Sempre admirei Ney Matogrosso não apenas pelo artista tecnicamente impecável que é, com uma voz marcante e presença cênica magnética, mas também pela figura pública que desafiou normas e expectativas desde o início de sua carreira. Desde os tempos do Secos e Molhados, em 1973, Ney demonstrou domínio absoluto de palco, uma fisicalidade ousada e uma energia que impressiona ainda hoje, aos mais de 80 anos.
Mais do que um cantor, Ney é um símbolo de resistência. Em uma sociedade que impõe padrões rígidos de masculinidade — onde homem não chora, não dança, não se maquia e não canta com suavidade — ele surgiu, em plena ditadura militar, como uma figura transgressora e indomável. Sua existência pública foi, por si só, um ato de coragem. Ney chutou as portas da repressão cultural com graça e força, mostrando que ser homem também é ser livre.
O filme que espelha a ousadia
Por isso, era inevitável que sua trajetória acabasse se tornando um filme. Homem com H, cinebiografia dirigida e roteirizada por Esmir Filho, traz Jesuíta Barbosa no papel principal — e sua entrega é admirável. O longa tem seus tropeços típicos do gênero, mas surpreende por conseguir preservar a alma do biografado. Mesmo caindo em armadilhas narrativas, o filme funciona.
Há um carinho perceptível na forma como Esmir conduz a narrativa. Ao invés de idolatrar cegamente, ele opta por um respeito genuíno, o que torna o resultado muito mais honesto. O filme celebra o espírito livre de Ney, seu embate com os padrões de masculinidade e com o pai autoritário, além da repressão do regime militar. Mais do que uma história sobre homossexualidade, Homem com H aborda uma questão ainda mais estrutural: a ideia imposta do que é ser homem.
A masculinidade em confronto
O roteiro é eficaz ao retratar como Ney foi opondo sua identidade a tudo que a sociedade e o pai esperavam dele. O filme mostra — sem didatismo — que ser homem, segundo essas normas, é manter a voz firme, o rosto sério, o cabelo curto, o corpo ereto e a alma contida. Ney rejeita tudo isso com uma força que inspira. Ele decide ser ele mesmo, mesmo que isso signifique escândalo, censura ou violência. Sua performance se torna, então, um gesto político: “A ditadura não gosta de eu remexer a pélvis? Dane-se, eu vou remexer”.

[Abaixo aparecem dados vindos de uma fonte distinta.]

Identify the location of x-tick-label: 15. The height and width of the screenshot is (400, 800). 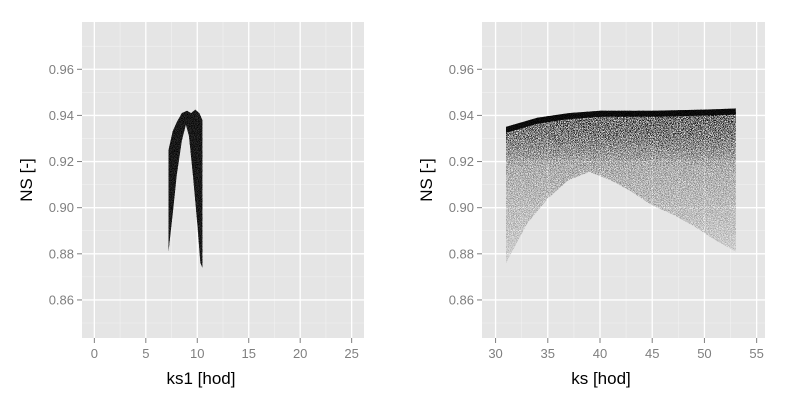
(248, 354).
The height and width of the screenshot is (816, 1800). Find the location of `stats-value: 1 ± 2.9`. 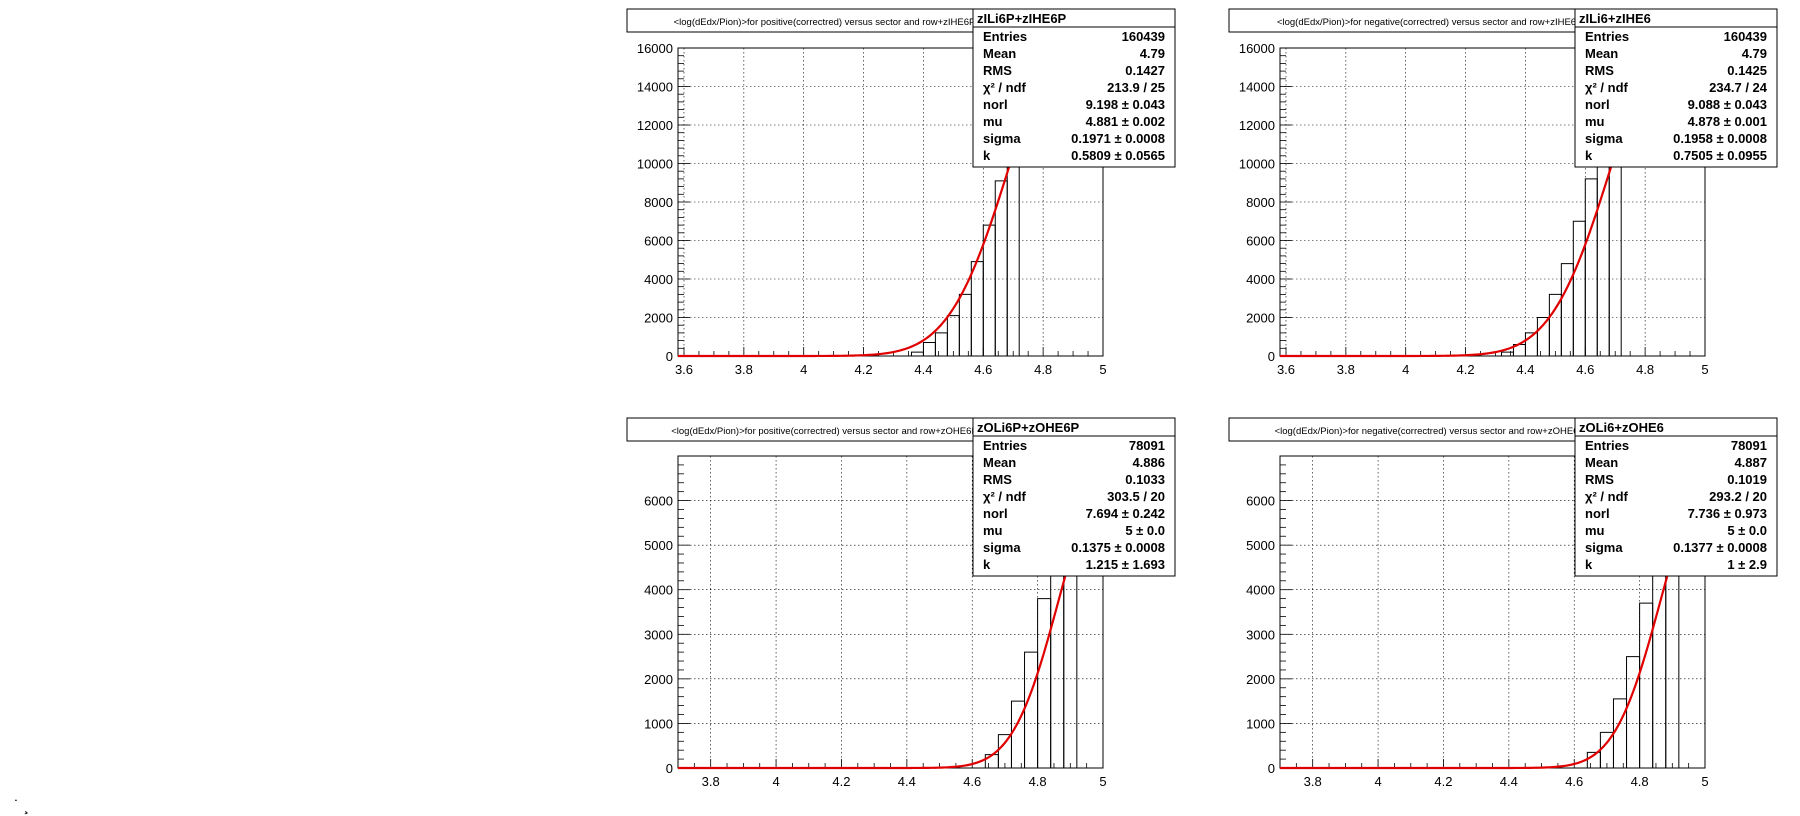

Nesse sentido, o filme transforma a ditadura em símbolo dessa repressão contra a masculinidade livre. Ney é o corpo que resiste, que provoca, que desafia. E o longa acerta ao deixar isso claro, ao mesmo tempo que revisita sua história com afeto, sem transformá-lo em santo ou mártir.
O que não funciona
O problema, no entanto, é que o filme escorrega onde tantas cinebiografias já escorregaram: excesso de letreiros, marcações temporais forçadas e falta de fluidez narrativa. Em vez de construir uma história que leva naturalmente de um momento ao outro, ele se apoia em legendas que nos dizem onde estamos — quase como uma leitura apressada da Wikipédia.
Além disso, a indecisão sobre qual conflito deve encerrar a narrativa enfraquece o desfecho. A resolução da relação entre Ney e o pai, por exemplo, soa apressada e até condescendente. Depois de um filme inteiro mostrando um pai violento e repressor, não basta um gesto ambíguo para redimi-lo. Fica a sensação de que faltou coragem para sustentar o peso do confronto até o fim.
Apesar desses problemas, Homem com H é um dos bons filmes brasileiros recentes. Muito disso se deve à atuação poderosa de Jesuíta Barbosa, que encarna Ney com impressionante precisão vocal e corporal. O desfecho, mesmo não sendo perfeito, transmite uma admiração contagiante pelo artista retratado — e nesse ponto, o filme faz jus ao seu protagonista.